Sens. Sheldon Whitehouse (D-RI) and Bernie Sanders (I-VT)

Sens. Sheldon Whitehouse (D-RI) and Bernie Sanders (I-VT)

I’ve been long lamenting the lack of perspective from which the debate over the currently expired estate tax has been suffering. Conservatives pushing a tax cut worth tens of billions of dollars to the very richest 0.2 percent of households in the country have been presenting their proposal as a “reasonable compromise,” even though it is the most conservative idea on the table short of full repeal. Progressives, meanwhile, seemed to be resigned to reinstating the estate tax at the 2009 level, which still costs billions compared to the budget baseline.

Well, Sens. Bernie Sanders (I-VT), Tom Harkin (D-IA) and Sheldon Whitehouse (D-RI) have finally rectified the situation, proposing a progressive estate tax:

According to a letter they were circulating, the measure would impose a 10 percent “billionaire’s surtax” on the value of inheritances worth more than $500 million per spouse, or $1 billion per couple. That would be on top of a 55 percent rate on the value of estates above $50 million. Below $50 million but above $10 million, and the rate would be 50 percent; and between $3.5 million and $10 million, estate values would be taxed at 45 percent, same as in 2009 law that has since lapsed. Estate values below $3.5 million would go untaxed, also as in the 2009 law.

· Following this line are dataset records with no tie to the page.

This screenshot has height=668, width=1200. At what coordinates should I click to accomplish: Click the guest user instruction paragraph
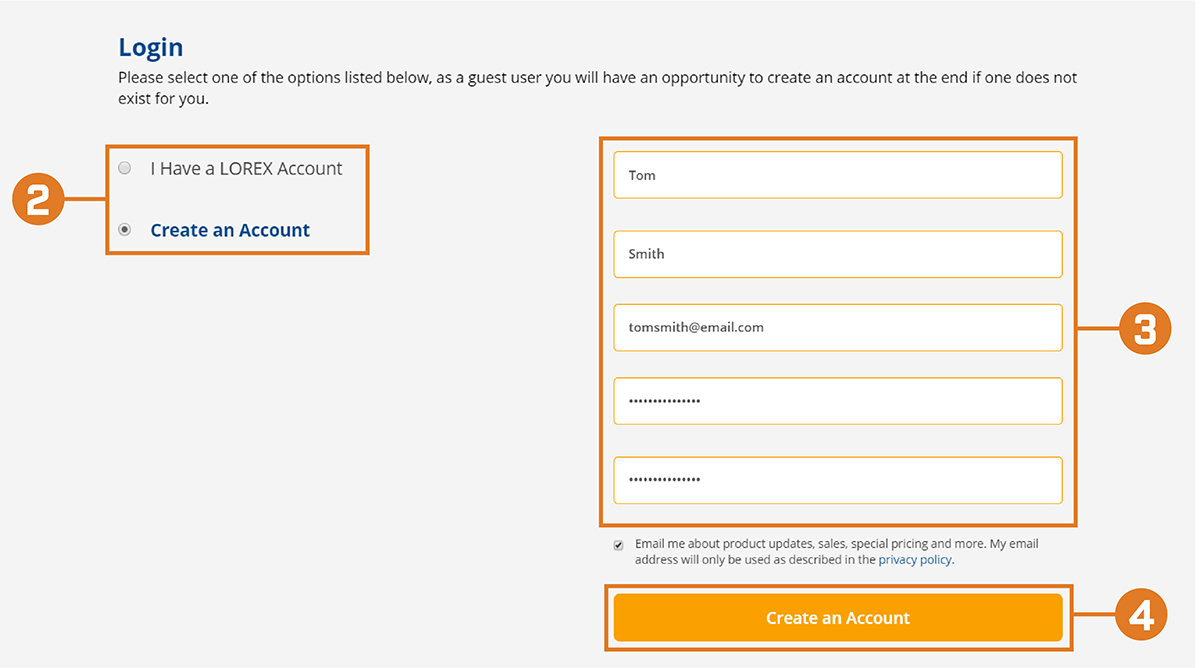tap(598, 88)

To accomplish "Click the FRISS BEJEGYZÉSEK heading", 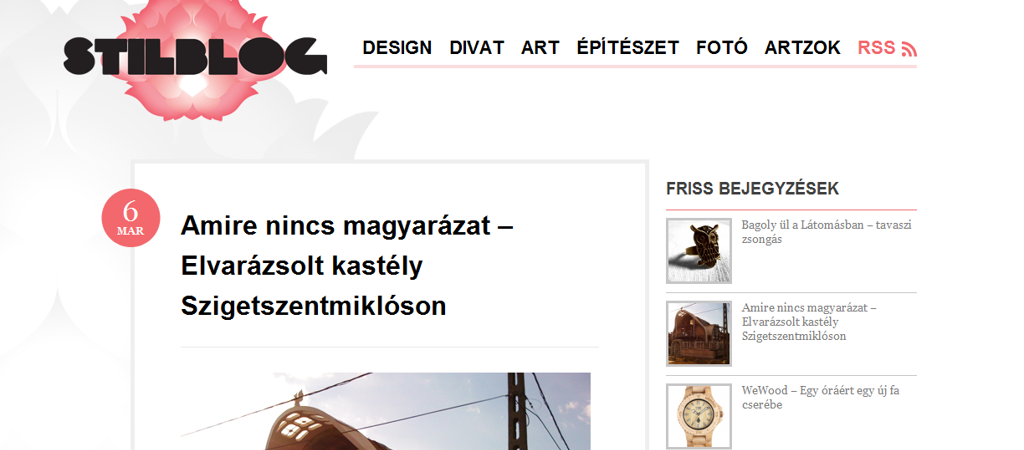I will [752, 189].
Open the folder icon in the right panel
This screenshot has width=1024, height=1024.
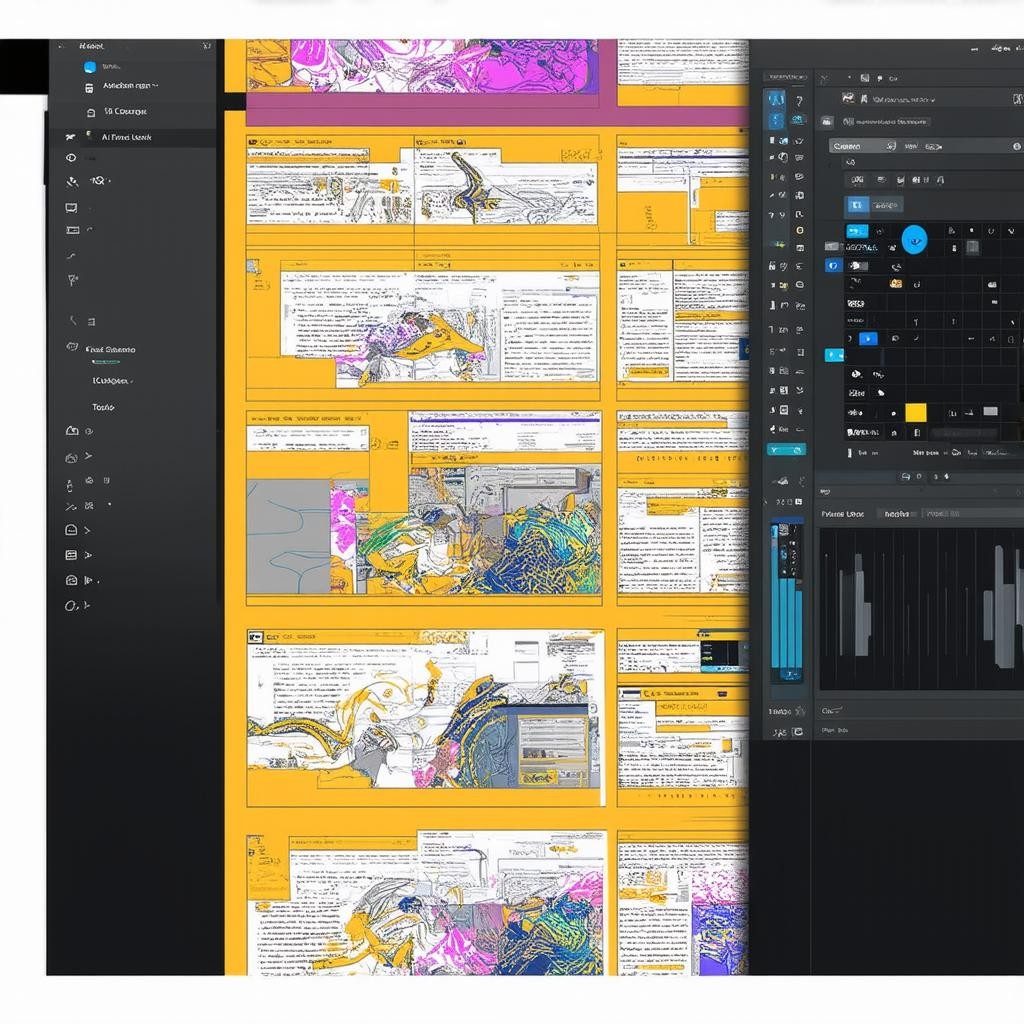click(827, 122)
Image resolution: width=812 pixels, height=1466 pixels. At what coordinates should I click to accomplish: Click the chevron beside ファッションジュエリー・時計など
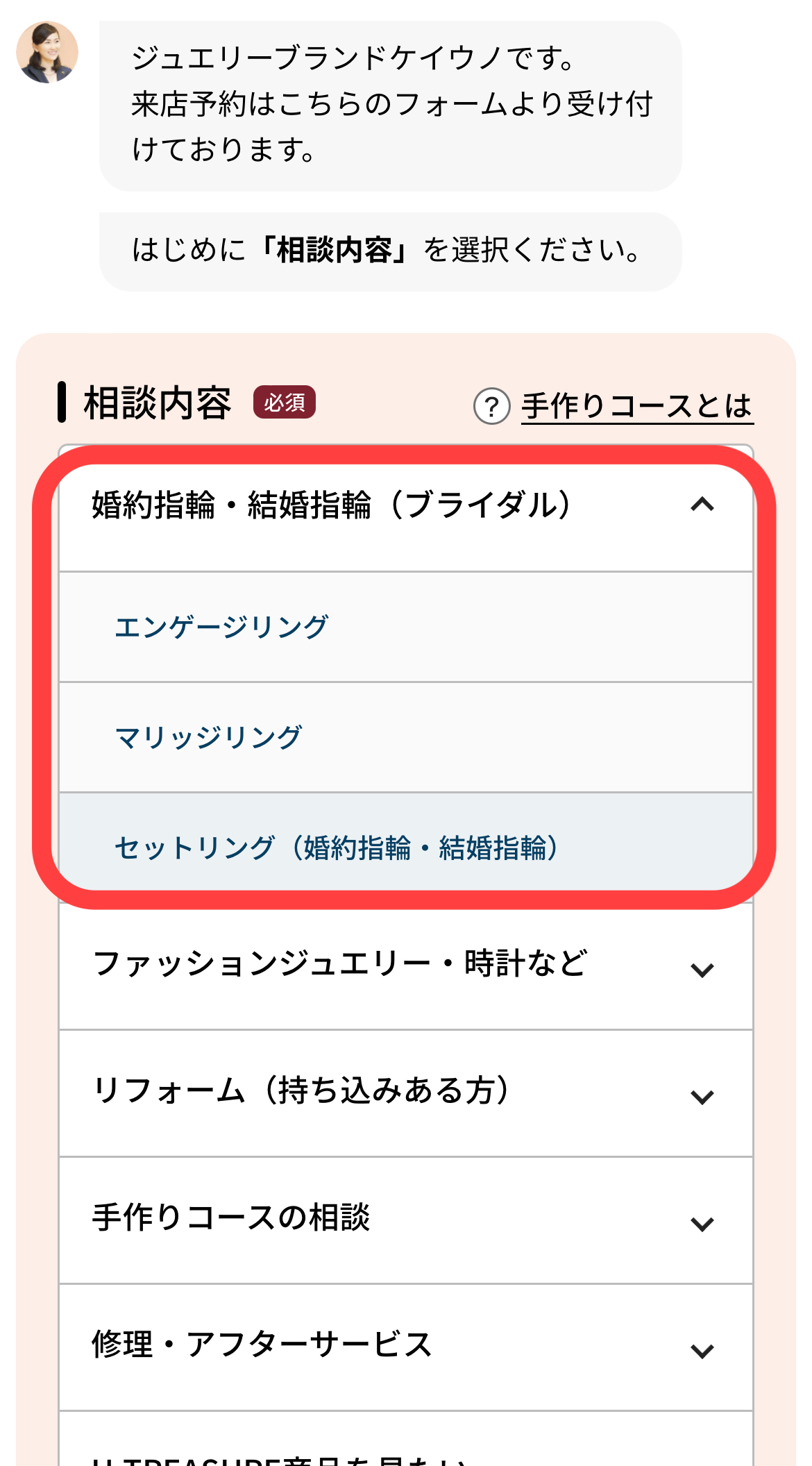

“We have an entire party that is dedicated to preventing working people, who have lost their jobs through no fault of their own as a result of this economic meltdown, from getting unemployment insurance,” said Whitehouse yesterday. “But they are completely satisfied with an oil tycoon worth $9 billion having his estate go completely tax-free to his heirs.” “At a time when we have a record-breaking $13 trillion national debt and a growing gap between the very rich and everyone else, people who inherit multi-million and billion dollar estates must not be allowed to avoid paying their fair share in estate taxes,” added Sanders.

Deficit hysteria has gripped Capitol Hill and is preventing any meaningful effort to boost job creation or bolster the social safety, while income inequality continues getting worse, so it makes sense to add some progressivity to the estate tax while still retaining the 2009 exemption. While the new proposal will definitely bump up the effective rate for those paying the tax at the highest end of the income scale (which is currently 14 percent), it’s a good way to raise revenue with exceedingly minimal impact on the wider economy.